The Human Development Index (HDI) goes some way towards improving the categorisation of countries, but isn't really used when the big multilateral agencies consider categorising the countries that are most in need of assistance. Moreover, by its very nature as an index, it is uni-dimensional. What we need is a more multi-dimensional way of categorising the level of development of countries.
So, I was quite excited to recently read this 2014 CGD Working Paper by Andy Sumner (King's College London) and Sergio Tezanoz Vazquez (University of Cantabria). It builds on some earlier work of theirs that was published in the Journal of Development Studies in 2013 (sorry I don't see an ungated version online), and looks at a taxonomy of developing countries constructed in an explicitly multidimensional way.

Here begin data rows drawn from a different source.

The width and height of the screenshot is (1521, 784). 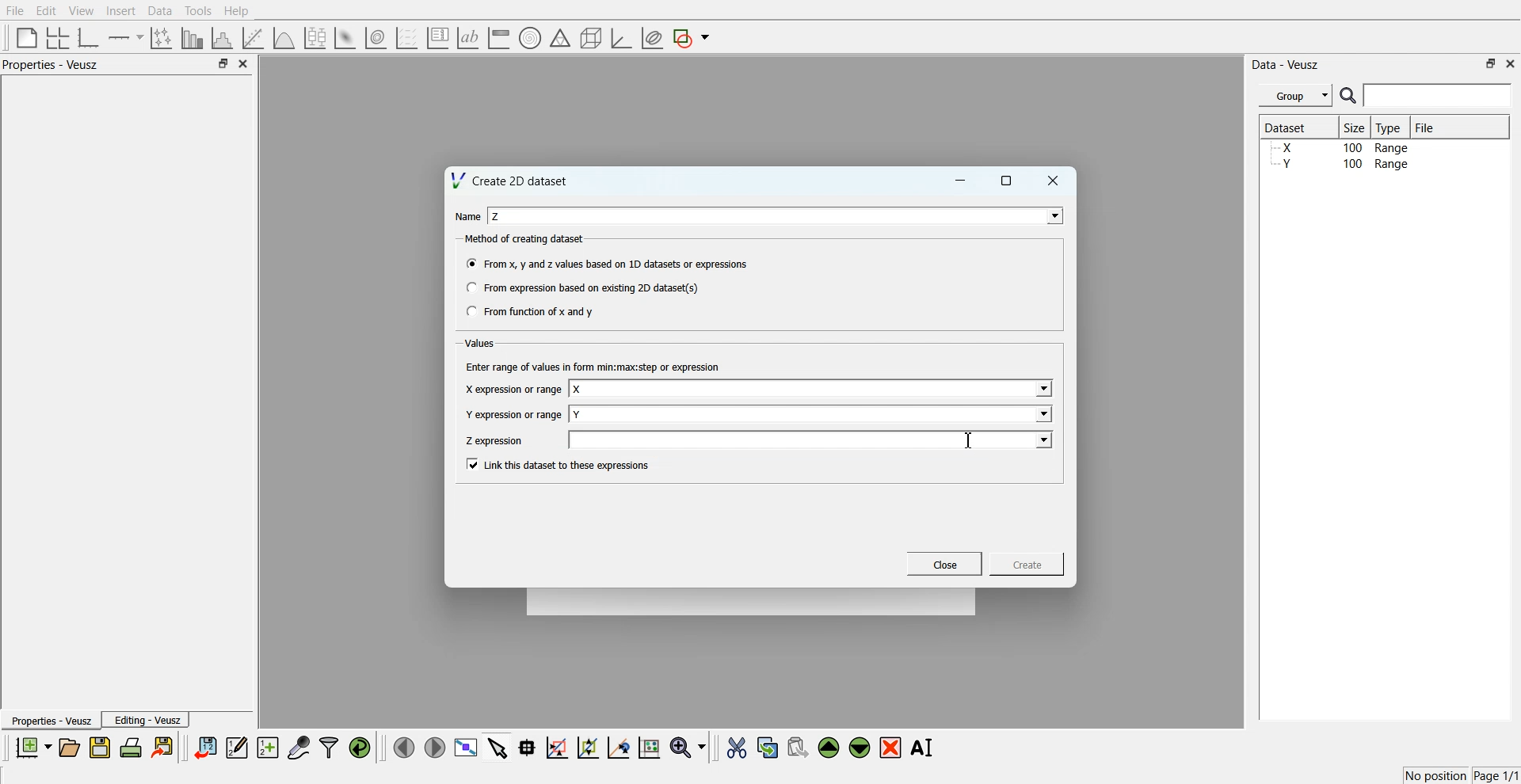 What do you see at coordinates (58, 39) in the screenshot?
I see `Arrange graph in grid` at bounding box center [58, 39].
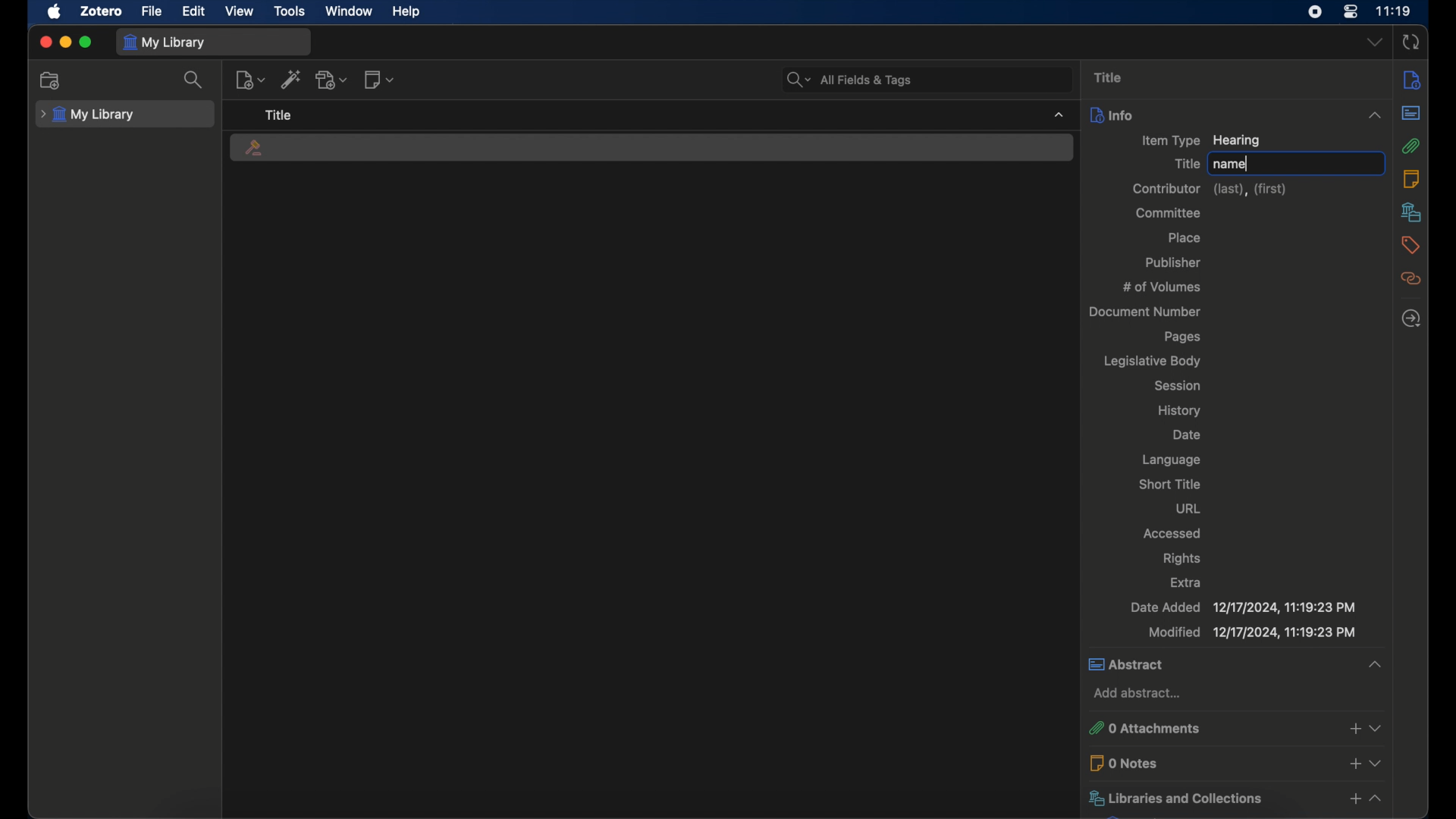 The width and height of the screenshot is (1456, 819). Describe the element at coordinates (251, 80) in the screenshot. I see `new item` at that location.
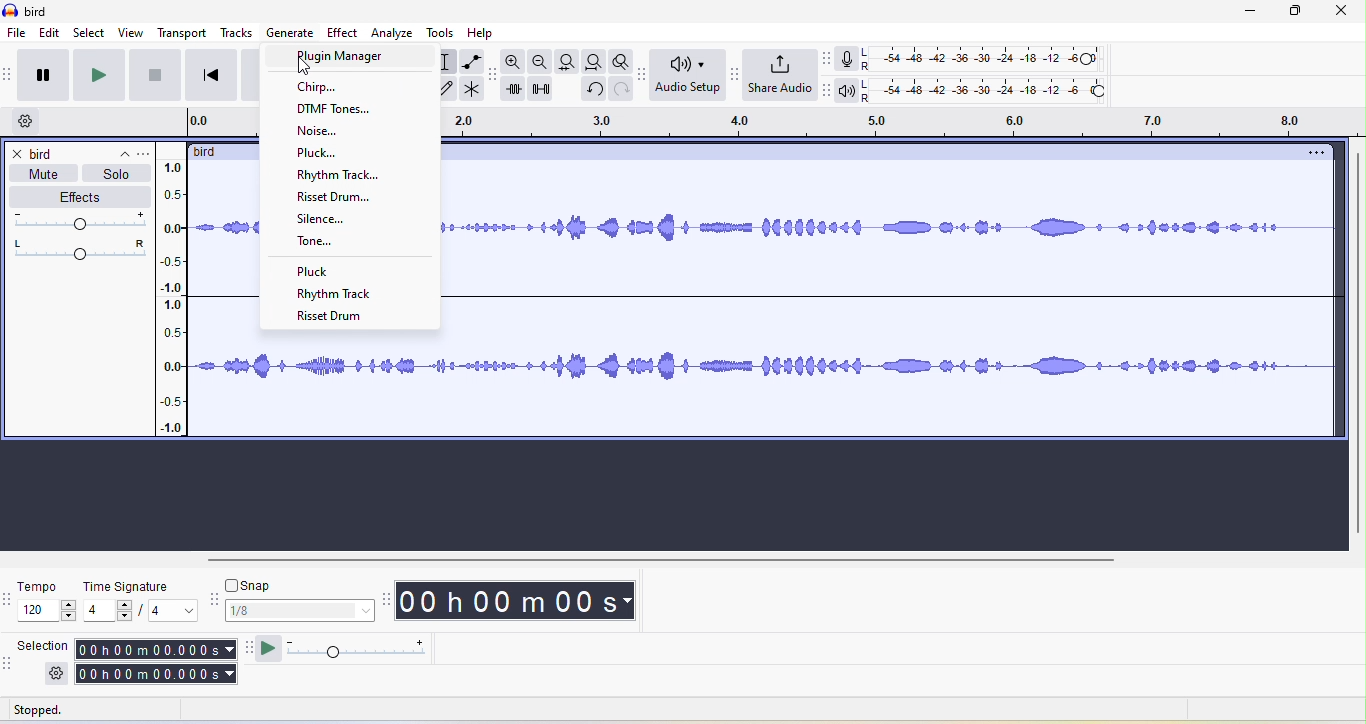 The width and height of the screenshot is (1366, 724). Describe the element at coordinates (348, 109) in the screenshot. I see `dtmf tones` at that location.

The authors use cluster analysis to categorise countries, using variables across four main dimensions of development:
- Development as structural transformation - GDP in non-agricultural sectors (as a % of GDP), exports of primary commodities (as a % of GDP), GDP per worker (in constant 2005 PPP dollars, as a measure of productivity), number of scientific articles (per million people), and external finance (overseas development assistance, foreign direct investment, foreign portfolio investment, and remittances, as a share of GDP);
- Development as human development - poverty headcount (using a $2 per day poverty line), Gini coefficient (a measure of inequality), and malnutrition prevalence (low weight-for-age among those aged under five years);
- Development as democratic participation and improved governance - World Governance Indicators index, and POLITY 2 index; and
- Development as environmental sustainability - CO2 emissions (in metric tons per capita).
Cluster analysis is a really useful way of identifying observations (in this case, countries) that are similar across many dimensions. The important thing is that, unlike the HDI, the multi-dimensionality of the data is preserved. That means that you don't have a dichotomy (poor/non-poor countries), nor do you necessarily have a single development trajectory (from low income to high income). The authors note:
hierarchical cluster analysis allows one to build a taxonomy of countries with heterogeneous levels of development in order to divide them into a number of groups so that: i) each country belongs to one – and only one – group; ii) all countries are classified; iii) countries of the same group are, to some extent, internally ‘homogeneous’; and iv) countries of different groups are noticeably dissimilar. The advantage of this procedure is that it allows one to discern the ‘association structure’ between countries, which – in our analysis – facilitates the identification of the key development characteristics of each cluster.
Moreover, one of the great things about this working paper is that they look at two points in time (1995-2000, and 2005-2010), which allows them to:
...this analysis allows us to... analyse the dynamics of the development process of a single country in comparative terms (that is, in terms of the average development indicators of the "peer" countries belonging to the same cluster.In both time periods, the authors identify five clusters of developing countries. The three variables in order with the greatest discriminating power (the variables that make countries in each country most different from each other) are poverty, quality of democracy, and productivity in the 1995-2000 data, and poverty, productivity, and quality of democracy in the 2005-2010 data. The consistency is reassuring.
The five clusters in 1995-2000 (in order from lowest average Gross National Income per capita to highest) were:
- Very poor countries with largely 'traditional' economies - 31 countries, including Democratic Republic of Congo, Rwanda, Pakistan, and Swaziland;
- Poor countries with democratic regimes but poor governance - 18 countries, including Ethiopia, India, Indonesia, and the Philippines;
- Countries with democratic regimes but high levels of inequality and dependency on external flows - 18 countries, including Moldova, Honduras, Colombia, and the Dominican Republic;
- "Emerging economies" that were primary product exporting with low inequality but high environmental pollution and severely constrained political freedoms - 11 countries, including Azerbaijan, China, Egypt, and Gabon; and
- Highly polluting and unequal emerging economies - 21 countries, including Ukraine, Thailand, Mexico, and Argentina.
In 2005-2010, four of the clusters maintain a similar definition, but Cluster 2 becomes "Countries with high poverty and malnutrition rates that are primary product exporting and have limited political freedoms".
To a large extent, the most interesting aspects of the paper are the dynamics, i.e. which countries move from one cluster to another over the period, and which countries remain in the same cluster. There is a lot of movement between clusters - too much to effectively summarise here. Some notable (to me!) movements though include Vietnam moving from Cluster 1 to the new Cluster 2, India (and Nigeria, Ethiopia, and Papua New Guinea) moving from Cluster 2 to Cluster 1, Indonesia (and Sri Lanka) moving from Cluster 2 to Cluster 3, Thailand (and Ukraine) moving from Cluster 5 to Cluster 3, and Iran moving from Cluster 5 to Cluster 4. All countries in Clusters 3 and 4 in the first period were still in the same clusters in the second period, which is also interesting.
Obviously, some improvements can be made in terms of which variables should be included in developing the clusters (the authors make this point themselves). However, I can see a lot of mileage in further exploring not only the results in this paper, but the approach to categorising developing countries and their development paths more generally.